START Study material

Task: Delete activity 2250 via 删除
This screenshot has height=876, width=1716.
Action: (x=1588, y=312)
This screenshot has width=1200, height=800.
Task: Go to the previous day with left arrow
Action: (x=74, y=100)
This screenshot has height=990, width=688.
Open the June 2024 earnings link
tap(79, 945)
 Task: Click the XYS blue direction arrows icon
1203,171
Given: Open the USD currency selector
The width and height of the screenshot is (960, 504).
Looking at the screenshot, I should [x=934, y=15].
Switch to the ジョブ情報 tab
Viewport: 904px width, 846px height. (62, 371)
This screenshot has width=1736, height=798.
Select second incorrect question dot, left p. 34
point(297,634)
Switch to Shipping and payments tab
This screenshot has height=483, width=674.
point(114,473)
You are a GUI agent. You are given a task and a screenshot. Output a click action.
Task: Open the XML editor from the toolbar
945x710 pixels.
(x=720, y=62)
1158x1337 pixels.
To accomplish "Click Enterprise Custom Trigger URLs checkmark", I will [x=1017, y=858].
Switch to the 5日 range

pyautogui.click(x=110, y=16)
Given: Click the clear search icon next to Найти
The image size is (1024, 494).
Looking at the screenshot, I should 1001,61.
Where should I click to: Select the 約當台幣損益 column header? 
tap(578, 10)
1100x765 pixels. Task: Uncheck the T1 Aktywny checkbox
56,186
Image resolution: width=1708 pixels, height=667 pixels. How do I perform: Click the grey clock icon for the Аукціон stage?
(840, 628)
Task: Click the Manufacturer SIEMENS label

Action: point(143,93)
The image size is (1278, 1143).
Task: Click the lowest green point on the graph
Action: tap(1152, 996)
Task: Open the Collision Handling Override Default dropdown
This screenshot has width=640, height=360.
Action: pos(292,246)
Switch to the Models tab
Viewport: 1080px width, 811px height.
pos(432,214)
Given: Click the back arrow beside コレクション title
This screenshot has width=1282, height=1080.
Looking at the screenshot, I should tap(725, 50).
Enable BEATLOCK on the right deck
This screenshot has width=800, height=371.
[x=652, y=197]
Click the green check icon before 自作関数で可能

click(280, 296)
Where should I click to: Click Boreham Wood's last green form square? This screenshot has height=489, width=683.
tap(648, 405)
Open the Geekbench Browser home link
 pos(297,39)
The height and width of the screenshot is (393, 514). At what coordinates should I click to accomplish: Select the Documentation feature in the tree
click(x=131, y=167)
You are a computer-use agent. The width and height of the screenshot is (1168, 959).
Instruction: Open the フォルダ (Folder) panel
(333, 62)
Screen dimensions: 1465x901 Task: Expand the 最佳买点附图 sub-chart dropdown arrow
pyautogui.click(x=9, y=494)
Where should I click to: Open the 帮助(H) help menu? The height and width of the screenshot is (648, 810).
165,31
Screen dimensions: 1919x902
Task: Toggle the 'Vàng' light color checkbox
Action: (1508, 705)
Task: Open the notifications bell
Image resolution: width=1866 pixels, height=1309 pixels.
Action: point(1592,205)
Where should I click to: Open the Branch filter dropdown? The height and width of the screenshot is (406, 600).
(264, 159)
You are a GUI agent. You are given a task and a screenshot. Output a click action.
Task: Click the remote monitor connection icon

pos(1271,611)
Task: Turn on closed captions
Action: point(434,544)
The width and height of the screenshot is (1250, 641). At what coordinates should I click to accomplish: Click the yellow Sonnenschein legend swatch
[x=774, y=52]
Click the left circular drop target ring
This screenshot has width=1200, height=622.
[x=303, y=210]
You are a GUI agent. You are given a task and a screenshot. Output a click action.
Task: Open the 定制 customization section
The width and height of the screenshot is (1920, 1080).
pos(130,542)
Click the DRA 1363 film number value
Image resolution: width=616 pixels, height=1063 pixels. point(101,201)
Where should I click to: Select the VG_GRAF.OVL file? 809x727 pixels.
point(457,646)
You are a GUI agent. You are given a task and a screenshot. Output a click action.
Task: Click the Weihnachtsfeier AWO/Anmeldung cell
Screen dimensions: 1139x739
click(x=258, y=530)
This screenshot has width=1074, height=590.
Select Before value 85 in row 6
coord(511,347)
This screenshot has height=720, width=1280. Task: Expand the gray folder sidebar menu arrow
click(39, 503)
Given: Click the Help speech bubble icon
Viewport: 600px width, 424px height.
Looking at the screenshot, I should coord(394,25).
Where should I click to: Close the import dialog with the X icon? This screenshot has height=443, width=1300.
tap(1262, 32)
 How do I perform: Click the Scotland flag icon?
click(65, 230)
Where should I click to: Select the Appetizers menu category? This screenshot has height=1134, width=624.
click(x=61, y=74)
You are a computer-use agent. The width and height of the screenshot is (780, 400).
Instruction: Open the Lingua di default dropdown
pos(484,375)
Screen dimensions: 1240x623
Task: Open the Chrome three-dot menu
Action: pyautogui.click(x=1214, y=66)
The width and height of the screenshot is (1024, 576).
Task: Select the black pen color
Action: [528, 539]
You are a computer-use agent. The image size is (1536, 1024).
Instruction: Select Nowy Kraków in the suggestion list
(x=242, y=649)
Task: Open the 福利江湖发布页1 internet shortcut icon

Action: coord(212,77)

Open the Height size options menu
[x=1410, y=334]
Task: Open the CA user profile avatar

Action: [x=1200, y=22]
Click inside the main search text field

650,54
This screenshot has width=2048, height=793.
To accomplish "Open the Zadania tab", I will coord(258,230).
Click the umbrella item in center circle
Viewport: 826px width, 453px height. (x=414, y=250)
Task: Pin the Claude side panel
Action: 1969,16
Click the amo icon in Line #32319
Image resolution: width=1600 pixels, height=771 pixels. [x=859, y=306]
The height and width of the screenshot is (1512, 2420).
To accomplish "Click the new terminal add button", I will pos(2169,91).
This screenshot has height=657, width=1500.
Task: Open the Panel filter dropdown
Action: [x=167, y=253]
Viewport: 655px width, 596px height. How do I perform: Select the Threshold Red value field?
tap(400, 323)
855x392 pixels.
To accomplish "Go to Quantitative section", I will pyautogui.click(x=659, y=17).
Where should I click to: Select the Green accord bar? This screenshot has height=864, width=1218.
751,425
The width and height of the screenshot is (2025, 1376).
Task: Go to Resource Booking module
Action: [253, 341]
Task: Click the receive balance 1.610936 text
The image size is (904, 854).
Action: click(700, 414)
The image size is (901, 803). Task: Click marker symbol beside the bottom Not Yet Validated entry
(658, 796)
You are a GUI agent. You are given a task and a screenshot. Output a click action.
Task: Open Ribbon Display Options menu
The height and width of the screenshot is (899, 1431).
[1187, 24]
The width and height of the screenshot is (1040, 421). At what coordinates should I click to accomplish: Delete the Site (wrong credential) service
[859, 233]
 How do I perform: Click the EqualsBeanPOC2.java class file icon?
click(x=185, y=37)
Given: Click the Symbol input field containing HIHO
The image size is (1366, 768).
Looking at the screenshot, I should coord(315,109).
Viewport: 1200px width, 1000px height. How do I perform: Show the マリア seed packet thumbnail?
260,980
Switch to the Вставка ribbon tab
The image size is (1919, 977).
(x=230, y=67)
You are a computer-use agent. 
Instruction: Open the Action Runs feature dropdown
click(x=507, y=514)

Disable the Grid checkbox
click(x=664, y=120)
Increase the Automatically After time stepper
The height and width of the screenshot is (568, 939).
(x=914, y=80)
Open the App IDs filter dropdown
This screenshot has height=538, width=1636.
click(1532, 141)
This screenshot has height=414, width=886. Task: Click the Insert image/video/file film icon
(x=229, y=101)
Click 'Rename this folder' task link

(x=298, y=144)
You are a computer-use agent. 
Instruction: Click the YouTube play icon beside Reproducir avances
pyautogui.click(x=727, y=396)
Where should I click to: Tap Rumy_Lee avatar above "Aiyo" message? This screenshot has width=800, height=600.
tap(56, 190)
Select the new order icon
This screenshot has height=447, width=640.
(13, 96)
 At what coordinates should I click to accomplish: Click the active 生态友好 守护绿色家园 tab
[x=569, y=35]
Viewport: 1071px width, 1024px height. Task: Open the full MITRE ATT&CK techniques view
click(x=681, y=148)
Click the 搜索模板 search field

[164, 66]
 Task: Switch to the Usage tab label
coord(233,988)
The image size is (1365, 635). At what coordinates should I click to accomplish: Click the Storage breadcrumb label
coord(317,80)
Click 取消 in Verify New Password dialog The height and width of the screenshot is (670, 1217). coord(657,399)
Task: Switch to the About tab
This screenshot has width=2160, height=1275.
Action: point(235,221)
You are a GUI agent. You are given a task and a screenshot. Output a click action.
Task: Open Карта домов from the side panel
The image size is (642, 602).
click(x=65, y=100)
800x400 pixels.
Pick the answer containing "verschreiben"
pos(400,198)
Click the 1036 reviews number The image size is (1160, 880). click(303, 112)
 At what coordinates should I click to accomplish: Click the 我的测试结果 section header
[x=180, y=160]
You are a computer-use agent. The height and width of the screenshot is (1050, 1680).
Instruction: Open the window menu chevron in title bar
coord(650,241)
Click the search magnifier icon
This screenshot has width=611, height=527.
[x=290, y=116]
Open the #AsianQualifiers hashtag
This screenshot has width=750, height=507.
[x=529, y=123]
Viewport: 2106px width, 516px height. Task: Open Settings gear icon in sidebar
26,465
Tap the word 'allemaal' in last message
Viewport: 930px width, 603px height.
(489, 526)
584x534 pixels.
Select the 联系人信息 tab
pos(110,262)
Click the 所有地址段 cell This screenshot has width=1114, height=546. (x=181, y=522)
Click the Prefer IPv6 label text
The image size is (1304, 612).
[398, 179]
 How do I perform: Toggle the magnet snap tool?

END Study material

**Task to complete**
Your task is to set down again, exactly, every line from the beginning of the listing through the line with "Given: Click the back".

**Output of the task**
Task: Delete activity 2250 via 删除
This screenshot has height=876, width=1716.
Action: (x=1588, y=312)
This screenshot has width=1200, height=800.
Task: Go to the previous day with left arrow
Action: (x=74, y=100)
This screenshot has height=990, width=688.
Open the June 2024 earnings link
tap(79, 945)
 Task: Click the XYS blue direction arrows icon
1203,171
Given: Open the USD currency selector
The width and height of the screenshot is (960, 504).
Looking at the screenshot, I should [x=934, y=15].
Switch to the ジョブ情報 tab
Viewport: 904px width, 846px height. (62, 371)
This screenshot has width=1736, height=798.
Select second incorrect question dot, left p. 34
point(297,634)
Switch to Shipping and payments tab
This screenshot has height=483, width=674.
point(114,473)
You are a GUI agent. You are given a task and a screenshot. Output a click action.
Task: Open the XML editor from the toolbar
945x710 pixels.
(x=720, y=62)
1158x1337 pixels.
To accomplish "Click Enterprise Custom Trigger URLs checkmark", I will [x=1017, y=858].
Switch to the 5日 range

pyautogui.click(x=110, y=16)
Given: Click the clear search icon next to Найти
The image size is (1024, 494).
Looking at the screenshot, I should 1001,61.
Where should I click to: Select the 約當台幣損益 column header? 
tap(578, 10)
1100x765 pixels. Task: Uncheck the T1 Aktywny checkbox
56,186
Image resolution: width=1708 pixels, height=667 pixels. How do I perform: Click the grey clock icon for the Аукціон stage?
(840, 628)
Task: Click the Manufacturer SIEMENS label

Action: point(143,93)
The image size is (1278, 1143).
Task: Click the lowest green point on the graph
Action: tap(1152, 996)
Task: Open the Collision Handling Override Default dropdown
This screenshot has width=640, height=360.
Action: pos(292,246)
Switch to the Models tab
Viewport: 1080px width, 811px height.
pos(432,214)
Given: Click the back arrow beside コレクション title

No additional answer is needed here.